Automation techniques can also play a major role in adaptive radiotherapy and online treatment planning. The potential of these techniques have been proven in the reconstruction of CT or MR images, able to generate “synthetic CT-images" needed for dose calculations from MRI scans. Several ongoing research is also highlighting the potential of automation to strengthen and speed up the quality assurance processes. Lastly, the extraction of image features from CT, MRI or PET imaging (radiomics) is proving to have great potential for personalized treatment, playing an important role in the development of prediction models of clinical outcomes.
The aim of this Research Topic is to provide information on the current and potential use of automation and advanced computing in radiation oncology. The present collection is aimed at summarizing the recent advances in this field of research, with a particular focus on their clinical utility and how their implementation will lead to the growing personalization of radiotherapy treatments.

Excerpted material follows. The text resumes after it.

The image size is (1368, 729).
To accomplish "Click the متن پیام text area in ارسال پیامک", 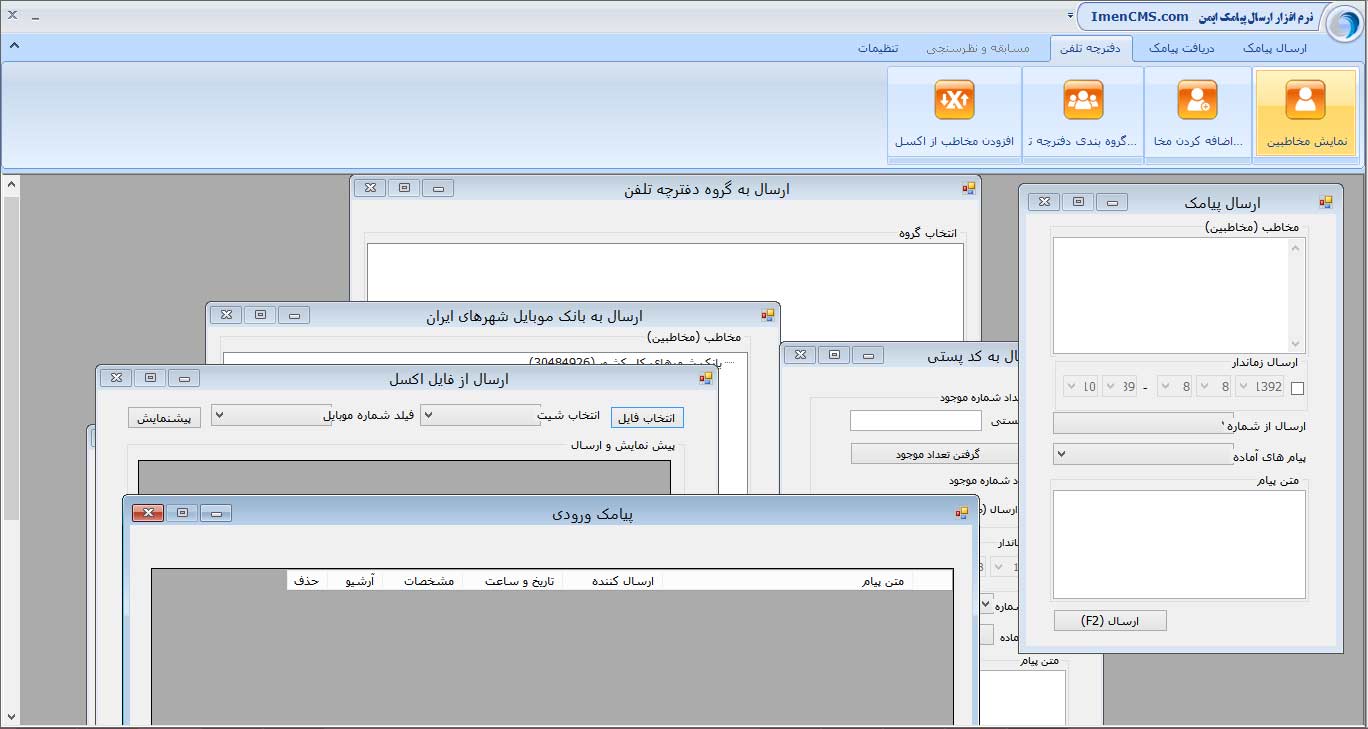I will 1179,544.
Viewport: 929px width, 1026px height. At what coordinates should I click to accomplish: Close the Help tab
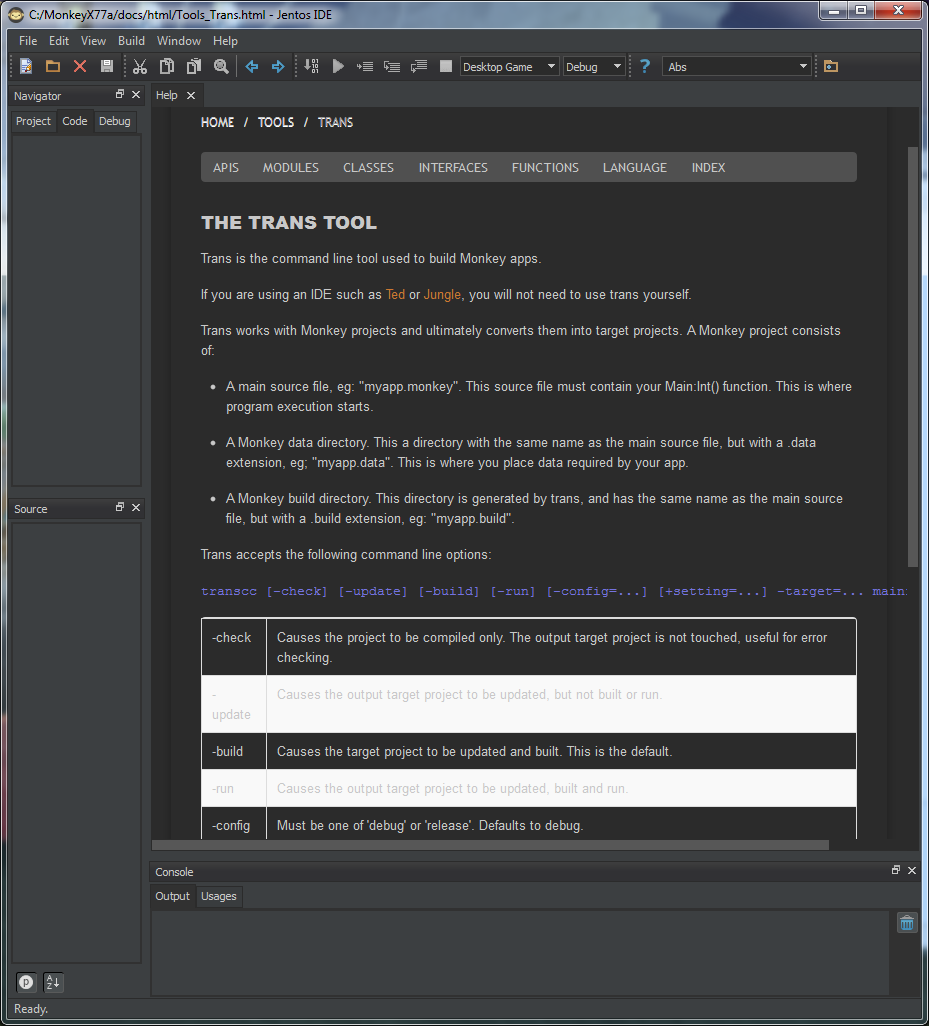point(191,95)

This Research Topic welcomes contributions related to all aspects of automation in radiation oncology spanning the following topics:
- Latest developments of advanced computing systems for radiation oncology
- Automated segmentation (atlas-based, deep learning) of volumes in radiation oncology
- Knowledge-based, multicriteria optimization and template-based automation of treatment planning
- Online treatment planning and adaptive radiotherapy
- Automation of quality assurance and quality control procedures
- Safety considerations in processes automation in radiation oncology
Please note: manuscripts consisting solely of bioinformatics or computational analysis of public genomic or transcriptomic databases which are not accompanied by validation (clinical cohort or biological validation in vitro or in vivo) are out of scope for this section and will not be accepted as part of this Research Topic.
Keywords: Artificial intelligence, Machine-learning, Automated Segmentation, Radiotherapy, Treatment Planning
Important Note: All contributions to this Research Topic must be within the scope of the section and journal to which they are submitted, as defined in their mission statements. Frontiers reserves the right to guide an out-of-scope manuscript to a more suitable section or journal at any stage of peer review.